:: Data to use ::
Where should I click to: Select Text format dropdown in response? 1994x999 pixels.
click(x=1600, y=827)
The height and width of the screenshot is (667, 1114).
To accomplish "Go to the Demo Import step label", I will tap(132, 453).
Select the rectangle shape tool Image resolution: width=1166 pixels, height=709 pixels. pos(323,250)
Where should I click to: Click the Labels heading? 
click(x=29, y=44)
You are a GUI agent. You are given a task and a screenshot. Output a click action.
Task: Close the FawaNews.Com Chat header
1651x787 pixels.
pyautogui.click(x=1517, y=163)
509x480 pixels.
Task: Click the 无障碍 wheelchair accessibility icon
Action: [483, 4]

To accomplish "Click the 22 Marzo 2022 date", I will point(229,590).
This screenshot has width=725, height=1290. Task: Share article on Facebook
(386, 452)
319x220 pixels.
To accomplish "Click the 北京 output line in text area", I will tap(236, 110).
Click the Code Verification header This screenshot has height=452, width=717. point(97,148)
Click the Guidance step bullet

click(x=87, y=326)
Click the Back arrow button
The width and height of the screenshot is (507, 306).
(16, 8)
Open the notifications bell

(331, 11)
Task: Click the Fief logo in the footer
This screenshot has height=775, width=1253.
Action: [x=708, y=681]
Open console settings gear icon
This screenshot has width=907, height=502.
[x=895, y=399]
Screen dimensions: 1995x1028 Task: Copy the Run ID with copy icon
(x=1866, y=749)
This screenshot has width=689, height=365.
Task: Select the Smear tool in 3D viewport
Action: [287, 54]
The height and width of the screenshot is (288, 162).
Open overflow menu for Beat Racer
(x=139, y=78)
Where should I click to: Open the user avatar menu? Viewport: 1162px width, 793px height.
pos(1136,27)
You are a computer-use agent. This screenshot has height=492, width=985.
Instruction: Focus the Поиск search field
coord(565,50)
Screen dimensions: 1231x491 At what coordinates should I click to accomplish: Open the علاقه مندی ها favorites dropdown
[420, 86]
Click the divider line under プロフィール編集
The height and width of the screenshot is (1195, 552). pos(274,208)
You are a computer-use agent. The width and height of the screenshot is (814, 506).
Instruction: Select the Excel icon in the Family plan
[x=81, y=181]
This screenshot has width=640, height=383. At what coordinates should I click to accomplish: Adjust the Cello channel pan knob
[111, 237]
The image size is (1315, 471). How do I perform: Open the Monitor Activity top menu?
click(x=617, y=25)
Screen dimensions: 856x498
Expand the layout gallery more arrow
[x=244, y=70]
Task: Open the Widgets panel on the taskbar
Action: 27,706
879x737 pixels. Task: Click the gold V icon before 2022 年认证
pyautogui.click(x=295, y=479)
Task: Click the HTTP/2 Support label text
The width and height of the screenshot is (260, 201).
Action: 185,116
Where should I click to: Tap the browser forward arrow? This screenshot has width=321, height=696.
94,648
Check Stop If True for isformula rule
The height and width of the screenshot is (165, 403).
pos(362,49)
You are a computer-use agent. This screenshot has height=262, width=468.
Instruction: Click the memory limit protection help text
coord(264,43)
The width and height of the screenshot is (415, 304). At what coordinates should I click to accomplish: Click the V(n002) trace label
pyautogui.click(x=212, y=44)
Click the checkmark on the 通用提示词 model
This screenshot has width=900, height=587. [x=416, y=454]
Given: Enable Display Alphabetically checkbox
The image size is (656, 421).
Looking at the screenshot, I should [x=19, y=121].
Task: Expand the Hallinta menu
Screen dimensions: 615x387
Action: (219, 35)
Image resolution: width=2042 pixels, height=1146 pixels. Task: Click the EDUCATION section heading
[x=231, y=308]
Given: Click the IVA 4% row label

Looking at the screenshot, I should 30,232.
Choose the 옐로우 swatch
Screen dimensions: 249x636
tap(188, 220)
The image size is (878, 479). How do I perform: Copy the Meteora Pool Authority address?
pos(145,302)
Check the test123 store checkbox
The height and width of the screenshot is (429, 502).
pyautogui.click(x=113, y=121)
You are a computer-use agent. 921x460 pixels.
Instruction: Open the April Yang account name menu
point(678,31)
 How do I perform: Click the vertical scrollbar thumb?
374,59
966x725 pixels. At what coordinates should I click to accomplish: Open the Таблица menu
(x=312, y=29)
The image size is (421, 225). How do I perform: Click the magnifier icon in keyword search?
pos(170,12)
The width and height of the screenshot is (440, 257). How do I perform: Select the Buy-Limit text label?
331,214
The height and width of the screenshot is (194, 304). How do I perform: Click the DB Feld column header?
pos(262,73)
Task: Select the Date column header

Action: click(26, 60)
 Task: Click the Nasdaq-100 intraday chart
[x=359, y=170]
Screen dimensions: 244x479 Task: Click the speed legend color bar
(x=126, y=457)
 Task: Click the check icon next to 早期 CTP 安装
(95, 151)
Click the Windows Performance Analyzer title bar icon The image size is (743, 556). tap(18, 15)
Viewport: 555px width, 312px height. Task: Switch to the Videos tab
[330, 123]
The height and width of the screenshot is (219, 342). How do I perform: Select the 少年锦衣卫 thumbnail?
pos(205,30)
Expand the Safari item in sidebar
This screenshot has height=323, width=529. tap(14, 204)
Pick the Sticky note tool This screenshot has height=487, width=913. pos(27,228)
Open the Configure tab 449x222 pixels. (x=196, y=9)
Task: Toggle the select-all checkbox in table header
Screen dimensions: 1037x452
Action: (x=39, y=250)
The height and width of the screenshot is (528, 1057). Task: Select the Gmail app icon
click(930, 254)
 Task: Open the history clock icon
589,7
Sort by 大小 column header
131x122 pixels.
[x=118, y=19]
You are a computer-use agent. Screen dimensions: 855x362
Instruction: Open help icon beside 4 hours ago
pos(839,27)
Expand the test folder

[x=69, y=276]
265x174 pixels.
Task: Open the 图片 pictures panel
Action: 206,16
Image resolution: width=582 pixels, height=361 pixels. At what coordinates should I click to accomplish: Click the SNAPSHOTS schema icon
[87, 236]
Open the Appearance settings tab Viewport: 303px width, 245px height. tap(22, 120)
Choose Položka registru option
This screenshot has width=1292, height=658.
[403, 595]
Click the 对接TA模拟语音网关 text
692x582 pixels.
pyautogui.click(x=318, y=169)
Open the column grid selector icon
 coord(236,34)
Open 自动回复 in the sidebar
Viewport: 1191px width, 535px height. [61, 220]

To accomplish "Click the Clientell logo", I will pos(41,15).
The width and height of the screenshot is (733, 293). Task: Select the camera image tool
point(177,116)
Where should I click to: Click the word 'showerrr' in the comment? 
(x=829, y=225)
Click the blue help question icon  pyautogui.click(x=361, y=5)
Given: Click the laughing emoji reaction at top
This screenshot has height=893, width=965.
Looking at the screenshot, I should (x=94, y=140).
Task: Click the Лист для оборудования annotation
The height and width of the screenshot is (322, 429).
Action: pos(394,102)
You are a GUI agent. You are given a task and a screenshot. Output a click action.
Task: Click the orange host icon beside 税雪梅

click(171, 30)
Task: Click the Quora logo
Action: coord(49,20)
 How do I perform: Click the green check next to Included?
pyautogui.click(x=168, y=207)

:: Your task ::
So that the data stays intact, repeat all of it exactly.

:: Answer box ::
Where should I click to: Select Text format dropdown in response? 1994x999 pixels.
click(x=1600, y=827)
The height and width of the screenshot is (667, 1114).
To accomplish "Go to the Demo Import step label", I will tap(132, 453).
Select the rectangle shape tool Image resolution: width=1166 pixels, height=709 pixels. pos(323,250)
Where should I click to: Click the Labels heading? 
click(x=29, y=44)
You are a GUI agent. You are given a task and a screenshot. Output a click action.
Task: Close the FawaNews.Com Chat header
1651x787 pixels.
pyautogui.click(x=1517, y=163)
509x480 pixels.
Task: Click the 无障碍 wheelchair accessibility icon
Action: [483, 4]

To accomplish "Click the 22 Marzo 2022 date", I will point(229,590).
This screenshot has width=725, height=1290. Task: Share article on Facebook
(386, 452)
319x220 pixels.
To accomplish "Click the 北京 output line in text area", I will tap(236, 110).
Click the Code Verification header This screenshot has height=452, width=717. point(97,148)
Click the Guidance step bullet

click(x=87, y=326)
Click the Back arrow button
The width and height of the screenshot is (507, 306).
(16, 8)
Open the notifications bell

(331, 11)
Task: Click the Fief logo in the footer
This screenshot has height=775, width=1253.
Action: [x=708, y=681]
Open console settings gear icon
This screenshot has width=907, height=502.
[x=895, y=399]
Screen dimensions: 1995x1028 Task: Copy the Run ID with copy icon
(x=1866, y=749)
This screenshot has width=689, height=365.
Task: Select the Smear tool in 3D viewport
Action: [287, 54]
The height and width of the screenshot is (288, 162).
Open overflow menu for Beat Racer
(x=139, y=78)
Where should I click to: Open the user avatar menu? Viewport: 1162px width, 793px height.
pos(1136,27)
You are a computer-use agent. This screenshot has height=492, width=985.
Instruction: Focus the Поиск search field
coord(565,50)
Screen dimensions: 1231x491 At what coordinates should I click to accomplish: Open the علاقه مندی ها favorites dropdown
[420, 86]
Click the divider line under プロフィール編集
The height and width of the screenshot is (1195, 552). pos(274,208)
You are a computer-use agent. The width and height of the screenshot is (814, 506).
Instruction: Select the Excel icon in the Family plan
[x=81, y=181]
This screenshot has width=640, height=383. At what coordinates should I click to accomplish: Adjust the Cello channel pan knob
[111, 237]
The image size is (1315, 471). How do I perform: Open the Monitor Activity top menu?
click(x=617, y=25)
Screen dimensions: 856x498
Expand the layout gallery more arrow
[x=244, y=70]
Task: Open the Widgets panel on the taskbar
Action: 27,706
879x737 pixels. Task: Click the gold V icon before 2022 年认证
pyautogui.click(x=295, y=479)
Task: Click the HTTP/2 Support label text
The width and height of the screenshot is (260, 201).
Action: 185,116
Where should I click to: Tap the browser forward arrow? This screenshot has width=321, height=696.
94,648
Check Stop If True for isformula rule
The height and width of the screenshot is (165, 403).
pos(362,49)
You are a computer-use agent. This screenshot has height=262, width=468.
Instruction: Click the memory limit protection help text
coord(264,43)
The width and height of the screenshot is (415, 304). At what coordinates should I click to accomplish: Click the V(n002) trace label
pyautogui.click(x=212, y=44)
Click the checkmark on the 通用提示词 model
This screenshot has width=900, height=587. [x=416, y=454]
Given: Enable Display Alphabetically checkbox
The image size is (656, 421).
Looking at the screenshot, I should [x=19, y=121].
Task: Expand the Hallinta menu
Screen dimensions: 615x387
Action: (219, 35)
Image resolution: width=2042 pixels, height=1146 pixels. Task: Click the EDUCATION section heading
[x=231, y=308]
Given: Click the IVA 4% row label

Looking at the screenshot, I should 30,232.
Choose the 옐로우 swatch
Screen dimensions: 249x636
tap(188, 220)
The image size is (878, 479). How do I perform: Copy the Meteora Pool Authority address?
pos(145,302)
Check the test123 store checkbox
The height and width of the screenshot is (429, 502).
pyautogui.click(x=113, y=121)
You are a computer-use agent. 921x460 pixels.
Instruction: Open the April Yang account name menu
point(678,31)
 How do I perform: Click the vertical scrollbar thumb?
374,59
966x725 pixels. At what coordinates should I click to accomplish: Open the Таблица menu
(x=312, y=29)
The image size is (421, 225). How do I perform: Click the magnifier icon in keyword search?
pos(170,12)
The width and height of the screenshot is (440, 257). How do I perform: Select the Buy-Limit text label?
331,214
The height and width of the screenshot is (194, 304). How do I perform: Click the DB Feld column header?
pos(262,73)
Task: Select the Date column header

Action: click(26, 60)
 Task: Click the Nasdaq-100 intraday chart
[x=359, y=170]
Screen dimensions: 244x479 Task: Click the speed legend color bar
(x=126, y=457)
 Task: Click the check icon next to 早期 CTP 安装
(95, 151)
Click the Windows Performance Analyzer title bar icon The image size is (743, 556). tap(18, 15)
Viewport: 555px width, 312px height. Task: Switch to the Videos tab
[330, 123]
The height and width of the screenshot is (219, 342). How do I perform: Select the 少年锦衣卫 thumbnail?
pos(205,30)
Expand the Safari item in sidebar
This screenshot has height=323, width=529. tap(14, 204)
Pick the Sticky note tool This screenshot has height=487, width=913. pos(27,228)
Open the Configure tab 449x222 pixels. (x=196, y=9)
Task: Toggle the select-all checkbox in table header
Screen dimensions: 1037x452
Action: (x=39, y=250)
The height and width of the screenshot is (528, 1057). Task: Select the Gmail app icon
click(930, 254)
 Task: Open the history clock icon
589,7
Sort by 大小 column header
131x122 pixels.
[x=118, y=19]
You are a computer-use agent. Screen dimensions: 855x362
Instruction: Open help icon beside 4 hours ago
pos(839,27)
Expand the test folder

[x=69, y=276]
265x174 pixels.
Task: Open the 图片 pictures panel
Action: 206,16
Image resolution: width=582 pixels, height=361 pixels. At what coordinates should I click to accomplish: Click the SNAPSHOTS schema icon
[87, 236]
Open the Appearance settings tab Viewport: 303px width, 245px height. tap(22, 120)
Choose Položka registru option
This screenshot has width=1292, height=658.
[403, 595]
Click the 对接TA模拟语音网关 text
692x582 pixels.
pyautogui.click(x=318, y=169)
Open the column grid selector icon
 coord(236,34)
Open 自动回复 in the sidebar
Viewport: 1191px width, 535px height. [61, 220]

To accomplish "Click the Clientell logo", I will pos(41,15).
The width and height of the screenshot is (733, 293). Task: Select the camera image tool
point(177,116)
Where should I click to: Click the word 'showerrr' in the comment? 
(x=829, y=225)
Click the blue help question icon  pyautogui.click(x=361, y=5)
Given: Click the laughing emoji reaction at top
This screenshot has height=893, width=965.
Looking at the screenshot, I should (x=94, y=140).
Task: Click the Лист для оборудования annotation
The height and width of the screenshot is (322, 429).
Action: pos(394,102)
You are a GUI agent. You are given a task and a screenshot. Output a click action.
Task: Click the orange host icon beside 税雪梅

click(171, 30)
Task: Click the Quora logo
Action: coord(49,20)
 How do I perform: Click the green check next to Included?
pyautogui.click(x=168, y=207)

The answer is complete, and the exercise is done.